## Excerpt provided
How to study lake sediment
If your lake's looking murky, what's on the bottom can clue you in to what's happening on top
What cottage groups can do
Like the fancy forensic work done by TV sleuths, this detective work doesn’t come cheap. The type of intensive analysis undertaken by the DFO costs roughly $10,000 per core, and few cottage groups have that kind of cash. Fortunately, the Lake of the Woods association can draw on 4,000 members, each paying $27 in annual dues. Members also make voluntary contributions to a fund that pays for environmental work on the lake, and help bankroll their own water-quality research program. This spending power allowed the association to build a research partnership with the DFO in 2002, formalized by a legal contract. By rolling the association’s project into other research underway, the DFO’s Winnipeg-based Freshwater Institute analyzed six cores from various spots in Lake of the Woods for the bargain rate of $33,000. The association paid $20,000 for two of the cores, and used a $13,000 grant (from the DFO) to support the rest of the work.
Since the feds began their work, the MOE has also responded to the algal concerns by launching its own study, using 17 cores to look at the difference between the south end of Lake of the Woods – where phosphorus has historically been higher – and the more pristine north. The MOE project takes samples only from the bottom and the top of the cores, a less expensive form of analysis. “You get a snapshot approach from comparing the top and bottom of the cores,” Paterson says, adding the survey will illustrate how much – and where – phosphorus levels have changed in the last 150 years. Paterson’s wider-ranging efforts should provide more context for the DFO’s work.
In her Winnipeg lab, Hedy Kling, a private algal specialist working with the cores, plots the changing makeup of Lake of the Woods through the lens of her microscope. Each glimpse into the sediment is a venture into an alien world of exquisitely beautiful creatures: sputnik-shaped grains of pollen, lace-like scales of chrysophytes, and the mandibles of zooplankton. In one core, as she sorts through the bodies of long-dead algae, plants, and animals, Kling says, “I can see a gradual increase in algae between the ’50s and ’70s, then a very rapid one starting in the early ’90s” – and the spike includes a burgeoning population of those toxic blue-greens. Moreover, the algal increase in some cores seems to follow a rise in Lake of the Woods’ cottage development.

Collected data entries
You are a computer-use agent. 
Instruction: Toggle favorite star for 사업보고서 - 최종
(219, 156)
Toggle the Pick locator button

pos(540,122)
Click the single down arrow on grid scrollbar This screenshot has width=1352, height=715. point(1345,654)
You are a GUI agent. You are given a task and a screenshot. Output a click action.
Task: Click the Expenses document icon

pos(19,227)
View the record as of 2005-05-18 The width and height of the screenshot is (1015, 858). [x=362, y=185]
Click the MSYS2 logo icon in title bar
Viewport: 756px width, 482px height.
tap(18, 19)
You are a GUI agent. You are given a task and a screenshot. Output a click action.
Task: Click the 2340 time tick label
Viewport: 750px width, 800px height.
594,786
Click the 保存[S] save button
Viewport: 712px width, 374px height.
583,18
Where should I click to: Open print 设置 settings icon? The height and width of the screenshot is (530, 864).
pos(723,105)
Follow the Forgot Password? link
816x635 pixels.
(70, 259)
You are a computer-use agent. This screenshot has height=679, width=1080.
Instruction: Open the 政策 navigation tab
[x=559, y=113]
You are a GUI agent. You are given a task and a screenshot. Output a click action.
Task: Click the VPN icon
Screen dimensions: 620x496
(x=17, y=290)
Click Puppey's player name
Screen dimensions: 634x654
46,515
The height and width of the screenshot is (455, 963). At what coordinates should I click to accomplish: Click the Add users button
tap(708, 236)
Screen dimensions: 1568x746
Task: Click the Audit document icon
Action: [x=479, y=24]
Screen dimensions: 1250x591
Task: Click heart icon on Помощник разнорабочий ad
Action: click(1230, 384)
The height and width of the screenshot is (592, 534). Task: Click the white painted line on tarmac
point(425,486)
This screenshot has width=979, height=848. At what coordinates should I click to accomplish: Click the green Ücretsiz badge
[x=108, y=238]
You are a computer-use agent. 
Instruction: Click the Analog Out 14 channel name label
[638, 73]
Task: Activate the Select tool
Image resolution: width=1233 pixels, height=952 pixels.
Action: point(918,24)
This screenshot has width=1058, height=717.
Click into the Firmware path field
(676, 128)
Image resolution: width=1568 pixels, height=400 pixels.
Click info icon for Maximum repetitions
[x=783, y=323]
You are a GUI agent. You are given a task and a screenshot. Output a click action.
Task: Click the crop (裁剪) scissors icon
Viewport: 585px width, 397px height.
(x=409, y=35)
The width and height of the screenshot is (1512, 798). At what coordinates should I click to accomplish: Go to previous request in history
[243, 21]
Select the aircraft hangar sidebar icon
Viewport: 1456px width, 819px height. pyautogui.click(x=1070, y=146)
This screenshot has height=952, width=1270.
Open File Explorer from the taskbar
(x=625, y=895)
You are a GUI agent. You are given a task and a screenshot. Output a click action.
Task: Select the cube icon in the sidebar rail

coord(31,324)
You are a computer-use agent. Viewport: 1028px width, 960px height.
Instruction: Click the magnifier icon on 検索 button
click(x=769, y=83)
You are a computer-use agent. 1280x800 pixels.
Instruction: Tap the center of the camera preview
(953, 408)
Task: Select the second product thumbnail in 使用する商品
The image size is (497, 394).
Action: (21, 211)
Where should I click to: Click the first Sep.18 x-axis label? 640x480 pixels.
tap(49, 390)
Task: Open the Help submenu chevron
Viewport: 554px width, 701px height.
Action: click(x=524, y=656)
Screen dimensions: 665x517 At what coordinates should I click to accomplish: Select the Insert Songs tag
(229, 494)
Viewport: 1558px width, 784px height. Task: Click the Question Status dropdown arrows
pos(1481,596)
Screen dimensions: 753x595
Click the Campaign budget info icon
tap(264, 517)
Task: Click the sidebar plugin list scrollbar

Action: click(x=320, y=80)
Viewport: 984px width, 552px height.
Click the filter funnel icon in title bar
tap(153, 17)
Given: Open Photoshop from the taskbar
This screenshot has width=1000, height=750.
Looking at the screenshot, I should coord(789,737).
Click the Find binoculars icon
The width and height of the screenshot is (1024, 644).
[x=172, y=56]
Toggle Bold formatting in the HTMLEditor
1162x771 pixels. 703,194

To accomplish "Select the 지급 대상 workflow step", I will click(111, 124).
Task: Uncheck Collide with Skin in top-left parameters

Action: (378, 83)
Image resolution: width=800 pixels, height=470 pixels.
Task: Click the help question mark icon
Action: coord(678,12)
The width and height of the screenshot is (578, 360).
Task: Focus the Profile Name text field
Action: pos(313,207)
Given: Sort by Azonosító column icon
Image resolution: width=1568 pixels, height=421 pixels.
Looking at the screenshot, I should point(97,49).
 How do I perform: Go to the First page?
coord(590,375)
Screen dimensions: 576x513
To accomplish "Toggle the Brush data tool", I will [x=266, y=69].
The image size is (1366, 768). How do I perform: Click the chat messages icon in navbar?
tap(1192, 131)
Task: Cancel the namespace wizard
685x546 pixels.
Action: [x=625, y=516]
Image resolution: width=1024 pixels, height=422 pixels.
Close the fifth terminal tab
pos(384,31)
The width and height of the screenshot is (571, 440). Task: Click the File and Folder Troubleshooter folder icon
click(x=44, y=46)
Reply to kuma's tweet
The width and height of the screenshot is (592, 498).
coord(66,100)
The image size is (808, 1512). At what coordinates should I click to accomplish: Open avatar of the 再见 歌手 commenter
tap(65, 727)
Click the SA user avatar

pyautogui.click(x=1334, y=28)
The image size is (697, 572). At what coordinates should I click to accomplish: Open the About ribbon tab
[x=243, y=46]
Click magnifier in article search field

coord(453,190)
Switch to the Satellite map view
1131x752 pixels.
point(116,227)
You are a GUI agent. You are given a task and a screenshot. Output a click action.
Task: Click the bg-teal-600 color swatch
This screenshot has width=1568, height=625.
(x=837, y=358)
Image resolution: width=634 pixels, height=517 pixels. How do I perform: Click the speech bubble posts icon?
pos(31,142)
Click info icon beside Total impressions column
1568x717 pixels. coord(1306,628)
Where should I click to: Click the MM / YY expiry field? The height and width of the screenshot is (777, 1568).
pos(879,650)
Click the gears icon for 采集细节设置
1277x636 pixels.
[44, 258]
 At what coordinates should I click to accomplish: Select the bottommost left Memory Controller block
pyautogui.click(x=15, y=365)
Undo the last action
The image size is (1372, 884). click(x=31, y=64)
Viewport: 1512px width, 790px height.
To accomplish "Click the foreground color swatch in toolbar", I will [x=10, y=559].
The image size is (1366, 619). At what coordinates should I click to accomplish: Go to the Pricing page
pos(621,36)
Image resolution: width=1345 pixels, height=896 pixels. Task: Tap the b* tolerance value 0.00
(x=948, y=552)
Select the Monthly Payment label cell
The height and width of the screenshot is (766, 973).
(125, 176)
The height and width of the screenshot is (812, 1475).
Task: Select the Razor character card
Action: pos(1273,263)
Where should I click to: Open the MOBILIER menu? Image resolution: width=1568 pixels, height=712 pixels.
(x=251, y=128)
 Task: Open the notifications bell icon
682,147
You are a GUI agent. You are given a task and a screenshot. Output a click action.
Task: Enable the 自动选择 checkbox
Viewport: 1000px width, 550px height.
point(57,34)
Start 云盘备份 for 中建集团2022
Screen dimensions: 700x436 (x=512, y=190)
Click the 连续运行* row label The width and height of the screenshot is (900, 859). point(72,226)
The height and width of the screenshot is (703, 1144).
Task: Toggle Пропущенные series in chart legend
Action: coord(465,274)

## Exercises to complete
[1] Copy a passage from the lake sediment article, beginning at the words "In her Winnipeg" and stopping after the words "Woods’ cottage development.".
[2] Translate this sentence from the lake sediment article into Spanish: "The MOE project takes samples only from the bottom and the top of the cores, a less expensive form of analysis."
[3] Answer these questions using the lake sediment article:
(a) How many members does the Lake of the Woods association have?
(b) How many cores does the MOE study use?
(c) In which city is Hedy Kling's lab?
None of the rows are needed for this work.

## Task responses
[1]
In her Winnipeg lab, Hedy Kling, a private algal specialist working with the cores, plots the changing makeup of Lake of the Woods through the lens of her microscope. Each glimpse into the sediment is a venture into an alien world of exquisitely beautiful creatures: sputnik-shaped grains of pollen, lace-like scales of chrysophytes, and the mandibles of zooplankton. In one core, as she sorts through the bodies of long-dead algae, plants, and animals, Kling says, “I can see a gradual increase in algae between the ’50s and ’70s, then a very rapid one starting in the early ’90s” – and the spike includes a burgeoning population of those toxic blue-greens. Moreover, the algal increase in some cores seems to follow a rise in Lake of the Woods’ cottage development.

[2] El proyecto del MOE toma muestras solo del fondo y de la parte superior de los núcleos, una forma de análisis menos costosa.

[3]
(a) 4,000
(b) 17
(c) Winnipeg